The function also creates a simple home page for the project (index.html), which can be customized. The folder can then be put on the server and accessed via:-

https://myserver.com/path/to/myapp

Development

  • clone the repository
  • npm install

You can run a project in development mode, which allows you do debug the JavaScript code and make changes, which will be reflected in the browser.

To use a project that has been converted into a static webpage (convert_to_static_page()) just specify the location of the folder when you start the dev server.

webpack serve --env dev=folder:/path/to/myproject

Or you can use data that is being served from a project. Run serve() on a project, which by default will start a server on local host at port 5000, and then start the development server

webpack serve --env dev=http://127.0.0.1:5000

In both cases the server will be running at localhost:8080

Building the App

webpack --env build=desktop

This will build JavaScript that is is suitable for use with the 'static' project format and the lightweight inbuilt server in the python module. It puts the JavaScript files and assets in python/mdvtools/static/js and python/mdvtools/static/img respectively. When a static project is created, these files are copied over to the project's folder so that it can run independently.

webpack --env build=production

The above will build the JavaScript code and exposes ChartManager and a few utility methods for loading data, but it is up to the developer to write methods to load/save data to the app. The js files are put in dist/basic and any assets in dist/basic/images.

There are a few options to customize the production build:-

  • mode - by default the mode is production which minifies and optimizes the bundled code. If development is specified, more verbose, easier to debug code is generated
  • outputpath - the default is dist/basic , but any folder can be specified
  • assetpath - this is the path where the app will look for assets, by default it is ./, so the generated images folder needs to be placed in the same directory as the html page. It can be changed to a relative or absolute path e.g. /static/assets/js, in which case the images folder will need to be places the relevant location on the server
  • nofont - if true then fontawesome will not be included in the build, it will need to be imported in the html file
webpack --env build=production mode=development \
              outputpath=/path/to/myfolder \
              assetpath =/static/assets \
              nofont=true \

Dev branch

The 'pjt-dev' branch is currently being used for development. It is automatically deployed to https://mdv-dev.netlify.app/ when a commit is made to the branch.

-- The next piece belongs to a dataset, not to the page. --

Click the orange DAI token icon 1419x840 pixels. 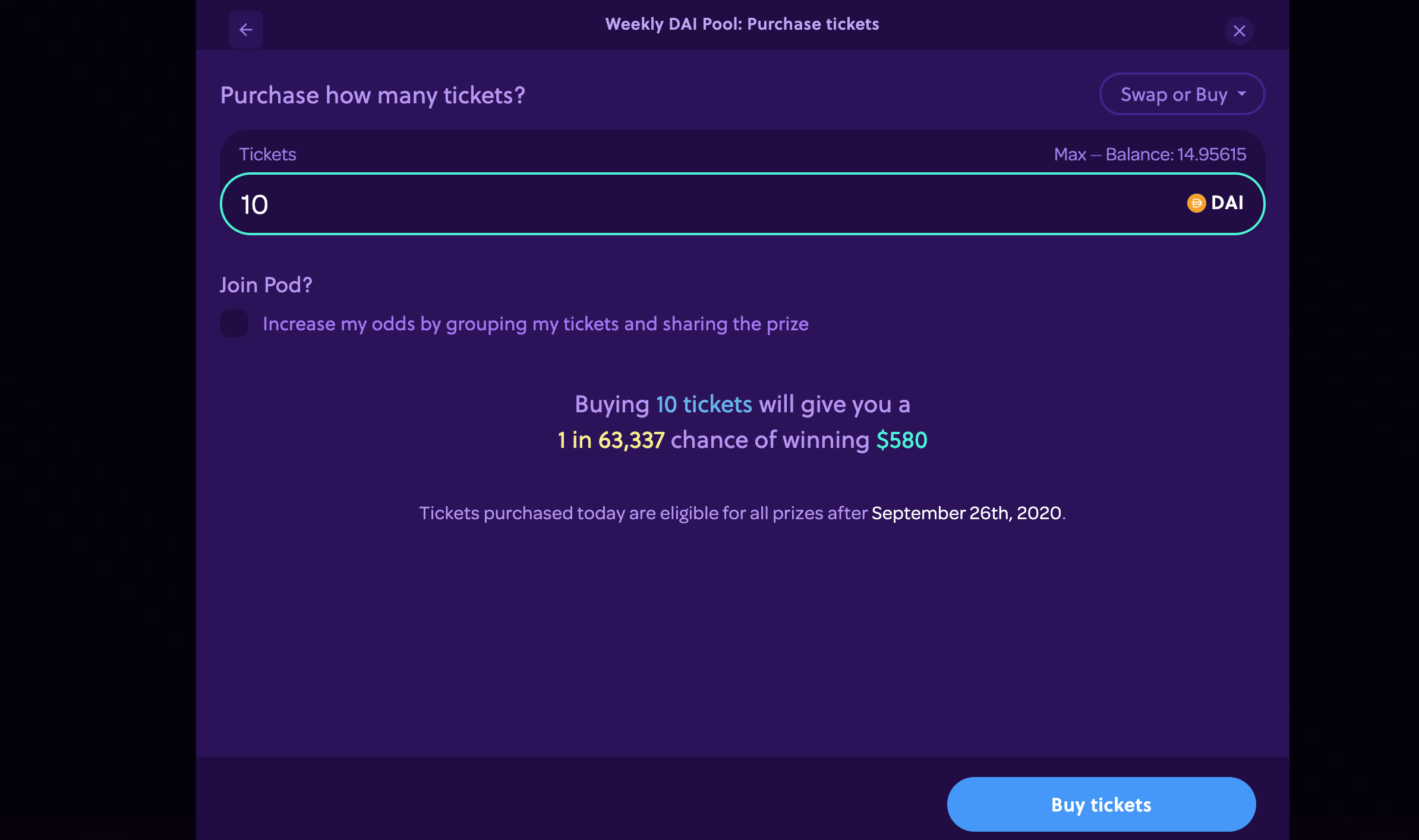click(1196, 203)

The index page is designed to load simple static data from another server, at a URL indicated by the dir parameter, for example:

https://mdv-dev.netlify.app/?dir=https://mdvstatic.netlify.app/ytrap2

This will look for files datasources.json etc. as generated by python at the URL https://mdvstatic.netlify.app/ytrap2. A server running on localhost can also be used to serve this static data, as long as it sets appropriate CORS headers. At no point will any data loaded into the system in this way be uploaded to any server.

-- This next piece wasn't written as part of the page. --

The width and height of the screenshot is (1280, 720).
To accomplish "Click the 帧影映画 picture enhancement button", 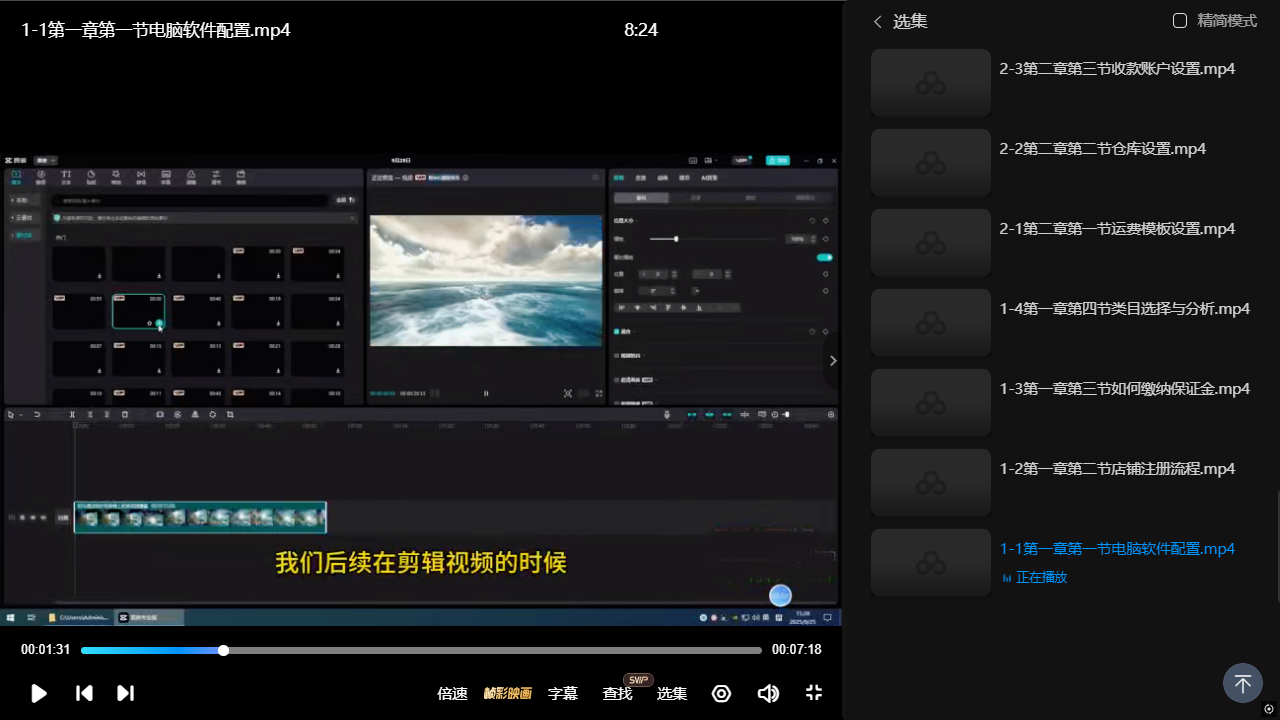I will click(508, 693).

There is an experimental Python script csv_to_static.py takes data in CSV format and generates the files needed for this static data mode. It currently assumes that there will also be a folder images - the operation of this script along with other associated ones may change in future and should not be considered stable in its current form.

To work on developing the JS client code in this branch, we are starting to use Vite rather than WebPack, and the dev server can be run with npm run dev. The index.html file is intended to be usable without requiring a custom JS entrypoint for a given project.